PROBLEM DESCRIPTION: Your answer should be a number only: the count of lines in the following entries that contain "screenshot".

EXCERPTED DATA:

◆ ◆ ◆ ◆

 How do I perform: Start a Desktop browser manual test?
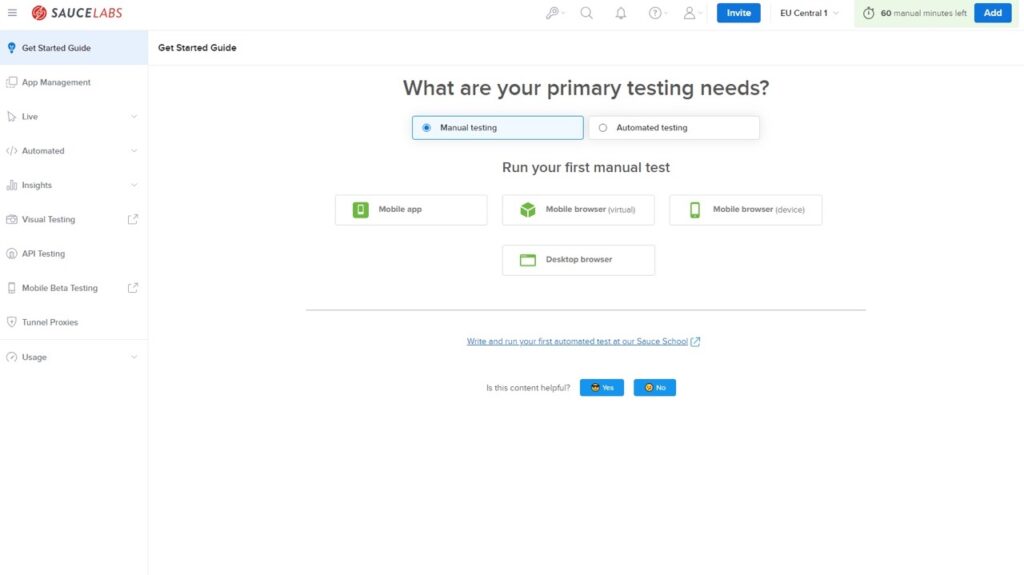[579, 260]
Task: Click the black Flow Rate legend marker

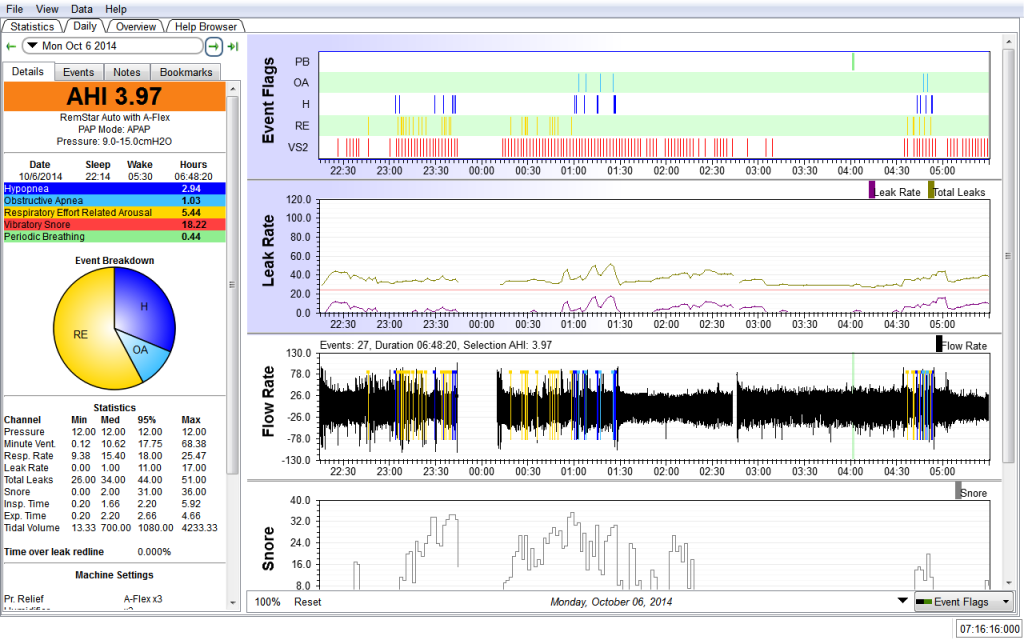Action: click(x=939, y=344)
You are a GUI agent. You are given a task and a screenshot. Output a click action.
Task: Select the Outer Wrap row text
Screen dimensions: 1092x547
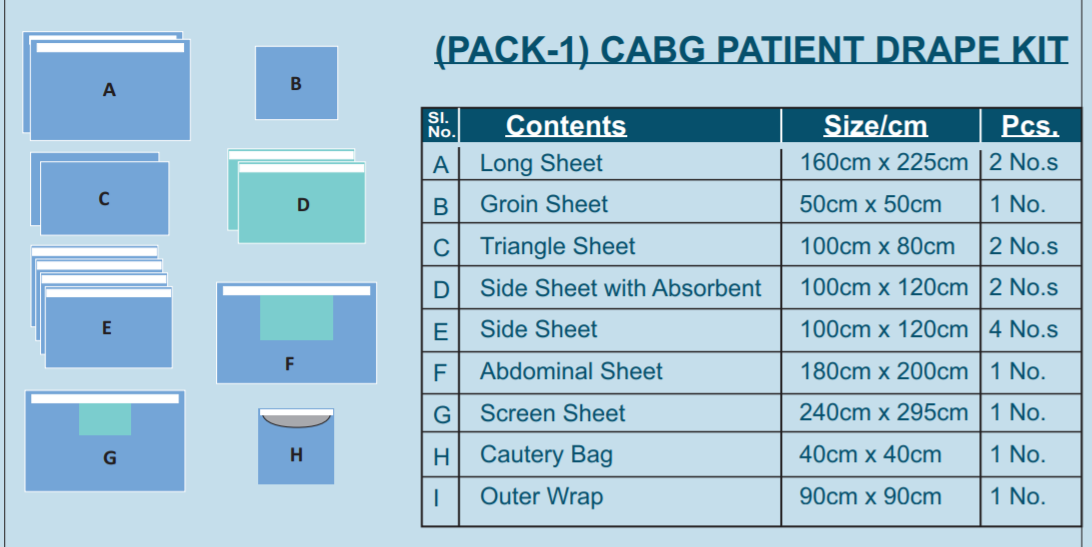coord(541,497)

◆ ◆ ◆ ◆

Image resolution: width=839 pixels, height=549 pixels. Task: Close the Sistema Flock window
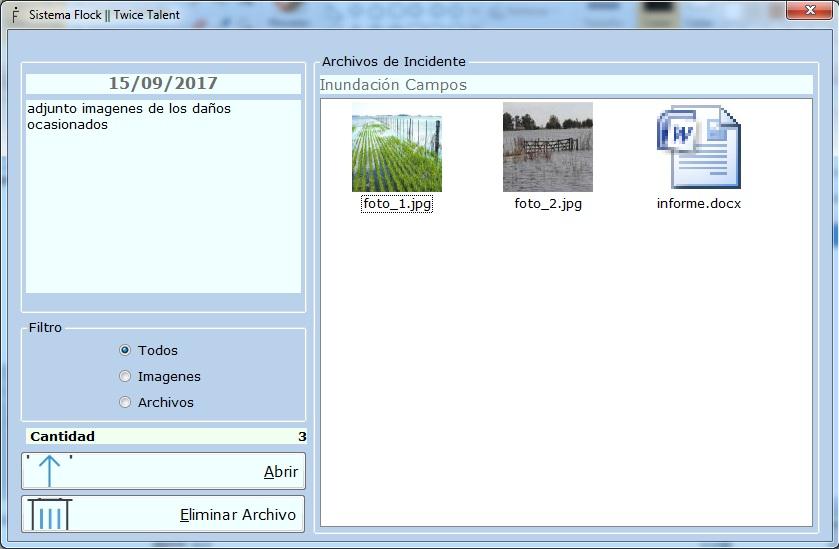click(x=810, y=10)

◆ ◆ ◆ ◆

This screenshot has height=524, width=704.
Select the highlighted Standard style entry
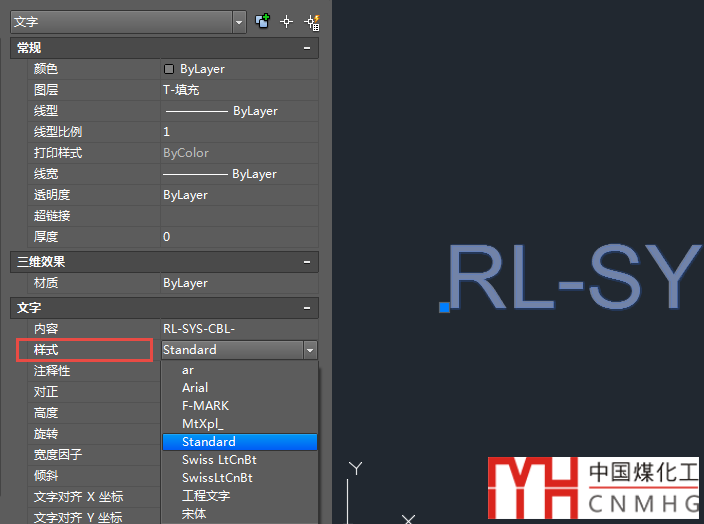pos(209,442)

◆ ◆ ◆ ◆

RESPONSE: 2